Minggu, 26 Agustus 2012

Lorok: Nostalgia Masa Lalu Ngadirojo & Wiyoro


Wilayah Tengah Kawasan Pusat Administrasi, Ekonomi, Olahraga, Pariwisata dan Seni Budaya 

Nostalgia Tempoe Dulu dan Kala Kini



Pada kesempatan kali ini, saya akan coba beberkan beberapa informasi sejauh yang saya tahu mengenai daerah Lorok dibagian tengah. Lorok bagian tengah seperti yang pernah saya singgung di artikel sebelumnya boleh dikatakan sebagai pusat kegiatan administrasi serta kegiatan ekonomi. Desa Ngadirojo sendiri merupakan Ibukota kecamatan sudah barang tentu memiliki beberapa gedung atau badan pemerintahan yang dipusatkan didaerah ini. Sedang kawasan Wiyoro lebih cenderung memberi warna pada aktifitas ekonominya. Jadi boleh dikatakan, kedua desa tadi merupakan barometer taraf hidup dan mobilitas penduduk Lorok.

Tugas yang Dikerjakan.
1 - Tuliskan kembali bagian dari teks tentang Lorok, mulai dari "Lorok: Nostalgia Masa" dan terus sampai "mobilitas penduduk Lorok.".
2 - Menurut teks tentang Lorok, desa mana yang menjadi ibu kota kecamatan?
3 - Ringkas paragraf dalam teks tentang Lorok yang diawali "Pada kesempatan kali ini" menjadi daftar singkat berisi fakta utamanya.

Bahan.
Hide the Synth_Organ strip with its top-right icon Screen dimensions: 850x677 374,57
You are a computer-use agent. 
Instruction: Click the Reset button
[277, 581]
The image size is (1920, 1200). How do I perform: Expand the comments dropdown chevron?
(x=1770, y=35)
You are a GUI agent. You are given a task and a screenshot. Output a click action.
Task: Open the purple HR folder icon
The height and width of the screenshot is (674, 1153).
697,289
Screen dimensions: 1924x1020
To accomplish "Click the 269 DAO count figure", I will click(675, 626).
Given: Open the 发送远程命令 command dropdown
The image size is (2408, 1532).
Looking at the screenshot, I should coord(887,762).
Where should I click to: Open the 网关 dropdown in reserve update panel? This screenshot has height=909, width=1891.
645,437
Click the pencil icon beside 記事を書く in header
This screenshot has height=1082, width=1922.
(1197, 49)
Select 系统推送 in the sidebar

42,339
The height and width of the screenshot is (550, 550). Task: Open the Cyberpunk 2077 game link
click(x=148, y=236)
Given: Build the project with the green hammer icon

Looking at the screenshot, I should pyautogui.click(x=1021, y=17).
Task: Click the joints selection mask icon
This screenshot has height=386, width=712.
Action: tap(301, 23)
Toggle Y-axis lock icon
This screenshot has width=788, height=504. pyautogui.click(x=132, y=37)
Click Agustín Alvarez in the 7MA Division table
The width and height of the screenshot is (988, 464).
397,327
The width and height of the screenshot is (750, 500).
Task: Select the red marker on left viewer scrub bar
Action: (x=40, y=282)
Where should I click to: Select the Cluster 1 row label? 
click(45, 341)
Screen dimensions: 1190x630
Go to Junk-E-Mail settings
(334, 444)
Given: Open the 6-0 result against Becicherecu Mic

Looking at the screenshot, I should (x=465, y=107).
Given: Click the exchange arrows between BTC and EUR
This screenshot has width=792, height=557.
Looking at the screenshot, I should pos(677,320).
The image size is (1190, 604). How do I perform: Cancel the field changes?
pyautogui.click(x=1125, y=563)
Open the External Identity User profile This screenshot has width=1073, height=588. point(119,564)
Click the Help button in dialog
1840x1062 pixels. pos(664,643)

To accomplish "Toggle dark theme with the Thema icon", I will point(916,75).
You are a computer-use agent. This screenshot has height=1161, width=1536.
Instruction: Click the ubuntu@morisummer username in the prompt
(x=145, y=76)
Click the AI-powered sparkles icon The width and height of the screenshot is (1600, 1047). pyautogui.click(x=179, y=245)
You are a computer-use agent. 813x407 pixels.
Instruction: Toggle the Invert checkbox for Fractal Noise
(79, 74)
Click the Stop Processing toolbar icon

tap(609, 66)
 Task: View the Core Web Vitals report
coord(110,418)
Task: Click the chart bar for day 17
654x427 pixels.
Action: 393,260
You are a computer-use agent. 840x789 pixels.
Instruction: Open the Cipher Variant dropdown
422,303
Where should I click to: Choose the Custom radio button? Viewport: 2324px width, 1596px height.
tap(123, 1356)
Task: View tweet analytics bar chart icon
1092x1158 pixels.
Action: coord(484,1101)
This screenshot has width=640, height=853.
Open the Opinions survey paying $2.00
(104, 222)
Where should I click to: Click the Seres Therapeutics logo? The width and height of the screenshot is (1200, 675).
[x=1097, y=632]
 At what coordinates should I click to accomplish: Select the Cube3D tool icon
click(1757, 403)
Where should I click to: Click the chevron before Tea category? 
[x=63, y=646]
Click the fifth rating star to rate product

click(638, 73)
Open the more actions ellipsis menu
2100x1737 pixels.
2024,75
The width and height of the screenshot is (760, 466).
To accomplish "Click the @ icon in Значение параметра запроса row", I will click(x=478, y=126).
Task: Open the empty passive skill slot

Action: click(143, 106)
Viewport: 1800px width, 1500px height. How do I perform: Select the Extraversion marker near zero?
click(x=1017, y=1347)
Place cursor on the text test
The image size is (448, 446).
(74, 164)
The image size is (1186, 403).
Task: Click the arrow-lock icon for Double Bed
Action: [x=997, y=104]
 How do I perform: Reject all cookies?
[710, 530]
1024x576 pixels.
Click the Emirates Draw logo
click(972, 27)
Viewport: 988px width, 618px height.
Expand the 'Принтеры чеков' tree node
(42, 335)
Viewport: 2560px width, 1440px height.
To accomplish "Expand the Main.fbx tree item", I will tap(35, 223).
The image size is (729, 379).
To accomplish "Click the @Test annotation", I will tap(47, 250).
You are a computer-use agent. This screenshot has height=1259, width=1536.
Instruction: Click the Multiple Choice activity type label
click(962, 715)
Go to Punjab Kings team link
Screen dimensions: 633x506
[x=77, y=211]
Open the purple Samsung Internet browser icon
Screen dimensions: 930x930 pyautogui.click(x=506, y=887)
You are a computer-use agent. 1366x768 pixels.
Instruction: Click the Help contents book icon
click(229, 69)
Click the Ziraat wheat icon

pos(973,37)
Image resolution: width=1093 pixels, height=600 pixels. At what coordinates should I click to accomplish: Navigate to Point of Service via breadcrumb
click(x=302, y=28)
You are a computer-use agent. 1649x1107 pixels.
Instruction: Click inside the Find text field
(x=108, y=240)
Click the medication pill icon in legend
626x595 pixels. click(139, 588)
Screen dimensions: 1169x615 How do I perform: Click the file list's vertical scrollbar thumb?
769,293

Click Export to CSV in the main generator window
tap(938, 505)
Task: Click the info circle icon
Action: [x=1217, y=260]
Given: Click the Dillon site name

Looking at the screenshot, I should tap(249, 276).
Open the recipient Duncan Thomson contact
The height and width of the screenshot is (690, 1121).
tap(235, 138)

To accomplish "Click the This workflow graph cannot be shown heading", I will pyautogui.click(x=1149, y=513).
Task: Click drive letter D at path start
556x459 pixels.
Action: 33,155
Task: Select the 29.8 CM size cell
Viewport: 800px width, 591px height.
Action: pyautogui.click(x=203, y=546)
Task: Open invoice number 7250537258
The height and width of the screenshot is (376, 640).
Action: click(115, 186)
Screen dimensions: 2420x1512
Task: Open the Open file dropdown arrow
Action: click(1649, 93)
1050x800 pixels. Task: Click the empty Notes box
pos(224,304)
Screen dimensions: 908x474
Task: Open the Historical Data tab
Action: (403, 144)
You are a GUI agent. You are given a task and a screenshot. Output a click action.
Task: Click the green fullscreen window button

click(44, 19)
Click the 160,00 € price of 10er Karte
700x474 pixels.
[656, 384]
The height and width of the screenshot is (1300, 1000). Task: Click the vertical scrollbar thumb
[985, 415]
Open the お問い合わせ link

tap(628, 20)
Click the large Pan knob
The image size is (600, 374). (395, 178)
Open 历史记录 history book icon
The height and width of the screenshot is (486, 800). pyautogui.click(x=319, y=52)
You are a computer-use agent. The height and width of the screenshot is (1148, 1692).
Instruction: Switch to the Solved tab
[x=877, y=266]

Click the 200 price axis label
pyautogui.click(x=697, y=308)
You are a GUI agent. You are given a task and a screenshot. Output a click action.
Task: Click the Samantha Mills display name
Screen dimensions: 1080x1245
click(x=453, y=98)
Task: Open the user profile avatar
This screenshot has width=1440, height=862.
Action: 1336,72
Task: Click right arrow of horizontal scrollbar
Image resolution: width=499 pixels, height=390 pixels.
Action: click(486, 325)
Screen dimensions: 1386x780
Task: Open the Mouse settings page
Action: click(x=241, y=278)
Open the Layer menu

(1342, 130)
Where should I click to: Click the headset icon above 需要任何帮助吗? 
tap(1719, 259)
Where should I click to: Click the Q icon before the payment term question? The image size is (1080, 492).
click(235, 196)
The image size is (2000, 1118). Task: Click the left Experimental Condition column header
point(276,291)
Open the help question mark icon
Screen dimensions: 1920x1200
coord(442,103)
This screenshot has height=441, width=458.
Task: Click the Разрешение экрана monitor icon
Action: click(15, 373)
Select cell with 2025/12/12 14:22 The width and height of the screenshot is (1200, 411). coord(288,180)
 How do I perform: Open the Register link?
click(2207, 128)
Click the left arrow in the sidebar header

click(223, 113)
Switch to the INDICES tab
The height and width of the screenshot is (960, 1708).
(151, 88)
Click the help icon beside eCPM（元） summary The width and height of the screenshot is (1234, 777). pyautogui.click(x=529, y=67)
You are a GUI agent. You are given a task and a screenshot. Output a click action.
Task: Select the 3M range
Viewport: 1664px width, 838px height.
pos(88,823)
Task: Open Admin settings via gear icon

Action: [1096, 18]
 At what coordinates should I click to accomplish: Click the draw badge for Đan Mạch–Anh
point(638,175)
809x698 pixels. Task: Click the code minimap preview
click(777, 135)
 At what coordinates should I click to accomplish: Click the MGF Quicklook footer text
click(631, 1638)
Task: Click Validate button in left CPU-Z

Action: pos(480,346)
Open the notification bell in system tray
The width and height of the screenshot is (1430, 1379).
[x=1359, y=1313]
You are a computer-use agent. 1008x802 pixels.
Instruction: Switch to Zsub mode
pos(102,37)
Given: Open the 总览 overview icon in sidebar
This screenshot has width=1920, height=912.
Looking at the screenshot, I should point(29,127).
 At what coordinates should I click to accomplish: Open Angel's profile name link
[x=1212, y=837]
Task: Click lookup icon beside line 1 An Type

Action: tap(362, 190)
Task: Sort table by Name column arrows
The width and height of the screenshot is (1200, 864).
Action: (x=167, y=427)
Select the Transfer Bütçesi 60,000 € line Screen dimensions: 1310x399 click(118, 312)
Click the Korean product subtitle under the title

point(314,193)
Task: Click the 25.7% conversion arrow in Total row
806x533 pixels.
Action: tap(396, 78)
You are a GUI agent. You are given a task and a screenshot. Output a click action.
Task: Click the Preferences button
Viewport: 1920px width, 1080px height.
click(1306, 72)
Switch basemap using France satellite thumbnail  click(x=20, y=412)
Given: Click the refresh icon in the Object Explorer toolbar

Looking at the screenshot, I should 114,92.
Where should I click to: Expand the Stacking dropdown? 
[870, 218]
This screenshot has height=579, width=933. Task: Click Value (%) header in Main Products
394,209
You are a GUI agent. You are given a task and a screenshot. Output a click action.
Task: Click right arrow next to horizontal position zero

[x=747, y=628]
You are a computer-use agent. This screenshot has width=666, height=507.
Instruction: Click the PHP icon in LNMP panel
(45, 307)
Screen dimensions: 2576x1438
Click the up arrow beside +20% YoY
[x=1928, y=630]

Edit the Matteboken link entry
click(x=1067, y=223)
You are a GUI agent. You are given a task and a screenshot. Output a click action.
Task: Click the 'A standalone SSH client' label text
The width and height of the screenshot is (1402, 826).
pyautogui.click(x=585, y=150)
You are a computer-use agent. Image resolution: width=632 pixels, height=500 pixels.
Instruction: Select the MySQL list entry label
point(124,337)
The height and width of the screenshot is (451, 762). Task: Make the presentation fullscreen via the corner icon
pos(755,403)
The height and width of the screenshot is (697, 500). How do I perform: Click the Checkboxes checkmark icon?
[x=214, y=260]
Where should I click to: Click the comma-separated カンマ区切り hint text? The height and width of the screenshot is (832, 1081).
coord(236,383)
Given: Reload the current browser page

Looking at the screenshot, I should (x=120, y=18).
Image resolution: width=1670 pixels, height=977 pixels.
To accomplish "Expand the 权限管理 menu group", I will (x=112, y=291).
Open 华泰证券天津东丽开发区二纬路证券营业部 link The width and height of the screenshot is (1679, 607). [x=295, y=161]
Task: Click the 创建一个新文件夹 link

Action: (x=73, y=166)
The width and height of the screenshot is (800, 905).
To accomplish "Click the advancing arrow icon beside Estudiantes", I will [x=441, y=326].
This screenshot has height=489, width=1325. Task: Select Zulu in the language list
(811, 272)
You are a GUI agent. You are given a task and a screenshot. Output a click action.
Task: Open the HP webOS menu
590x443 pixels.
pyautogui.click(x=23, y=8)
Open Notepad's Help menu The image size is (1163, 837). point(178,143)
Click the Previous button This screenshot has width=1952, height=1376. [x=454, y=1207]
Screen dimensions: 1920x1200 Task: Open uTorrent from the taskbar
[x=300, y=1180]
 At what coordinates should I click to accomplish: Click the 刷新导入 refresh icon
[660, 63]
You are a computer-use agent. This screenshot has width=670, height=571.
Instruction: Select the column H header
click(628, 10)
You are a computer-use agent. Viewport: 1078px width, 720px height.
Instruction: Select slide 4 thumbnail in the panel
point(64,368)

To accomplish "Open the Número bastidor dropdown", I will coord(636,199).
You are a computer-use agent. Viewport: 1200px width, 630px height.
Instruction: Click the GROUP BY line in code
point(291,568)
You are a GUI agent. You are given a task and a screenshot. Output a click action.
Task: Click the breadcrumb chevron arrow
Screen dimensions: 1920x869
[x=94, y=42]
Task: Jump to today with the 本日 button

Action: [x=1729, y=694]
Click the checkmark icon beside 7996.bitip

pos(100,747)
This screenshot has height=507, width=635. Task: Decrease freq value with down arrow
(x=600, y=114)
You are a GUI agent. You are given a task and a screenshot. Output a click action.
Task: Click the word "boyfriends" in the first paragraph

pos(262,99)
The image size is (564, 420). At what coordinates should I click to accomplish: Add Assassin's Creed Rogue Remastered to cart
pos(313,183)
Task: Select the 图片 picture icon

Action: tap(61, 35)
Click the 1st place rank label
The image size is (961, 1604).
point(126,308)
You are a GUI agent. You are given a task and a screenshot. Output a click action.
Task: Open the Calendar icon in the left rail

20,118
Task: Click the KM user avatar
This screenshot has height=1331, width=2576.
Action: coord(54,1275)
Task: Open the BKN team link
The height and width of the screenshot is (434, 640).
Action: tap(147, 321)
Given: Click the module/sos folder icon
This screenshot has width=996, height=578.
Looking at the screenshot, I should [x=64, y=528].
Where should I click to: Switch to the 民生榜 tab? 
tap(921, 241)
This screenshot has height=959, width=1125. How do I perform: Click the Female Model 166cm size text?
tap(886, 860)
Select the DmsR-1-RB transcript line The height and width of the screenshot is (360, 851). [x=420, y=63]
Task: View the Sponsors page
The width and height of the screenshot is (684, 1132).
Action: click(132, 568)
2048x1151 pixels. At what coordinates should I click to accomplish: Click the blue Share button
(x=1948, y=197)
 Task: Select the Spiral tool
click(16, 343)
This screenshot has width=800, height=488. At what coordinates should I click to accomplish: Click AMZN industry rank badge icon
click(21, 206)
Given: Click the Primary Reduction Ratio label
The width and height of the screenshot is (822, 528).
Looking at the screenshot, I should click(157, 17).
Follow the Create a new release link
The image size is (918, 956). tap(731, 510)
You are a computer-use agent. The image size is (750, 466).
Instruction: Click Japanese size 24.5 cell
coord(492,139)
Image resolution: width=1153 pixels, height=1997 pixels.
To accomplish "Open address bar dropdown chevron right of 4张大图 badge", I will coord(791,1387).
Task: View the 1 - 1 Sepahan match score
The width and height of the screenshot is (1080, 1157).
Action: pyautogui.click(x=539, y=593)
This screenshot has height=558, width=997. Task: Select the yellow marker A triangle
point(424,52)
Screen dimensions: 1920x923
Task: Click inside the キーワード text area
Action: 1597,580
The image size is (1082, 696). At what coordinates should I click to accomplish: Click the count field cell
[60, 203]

Jawaban Tertulis.
1 -
Lorok: Nostalgia Masa Lalu Ngadirojo & Wiyoro


Wilayah Tengah Kawasan Pusat Administrasi, Ekonomi, Olahraga, Pariwisata dan Seni Budaya 

Nostalgia Tempoe Dulu dan Kala Kini



Pada kesempatan kali ini, saya akan coba beberkan beberapa informasi sejauh yang saya tahu mengenai daerah Lorok dibagian tengah. Lorok bagian tengah seperti yang pernah saya singgung di artikel sebelumnya boleh dikatakan sebagai pusat kegiatan administrasi serta kegiatan ekonomi. Desa Ngadirojo sendiri merupakan Ibukota kecamatan sudah barang tentu memiliki beberapa gedung atau badan pemerintahan yang dipusatkan didaerah ini. Sedang kawasan Wiyoro lebih cenderung memberi warna pada aktifitas ekonominya. Jadi boleh dikatakan, kedua desa tadi merupakan barometer taraf hidup dan mobilitas penduduk Lorok.

2 - Desa Ngadirojo.

3 -
- Lorok bagian tengah menjadi pusat kegiatan administrasi dan ekonomi.
- Desa Ngadirojo adalah ibu kota kecamatan, dan beberapa gedung atau badan pemerintahan dipusatkan di sana.
- Kawasan Wiyoro lebih banyak memberi warna pada kegiatan ekonomi.
- Kedua desa itu menjadi ukuran taraf hidup dan mobilitas penduduk Lorok.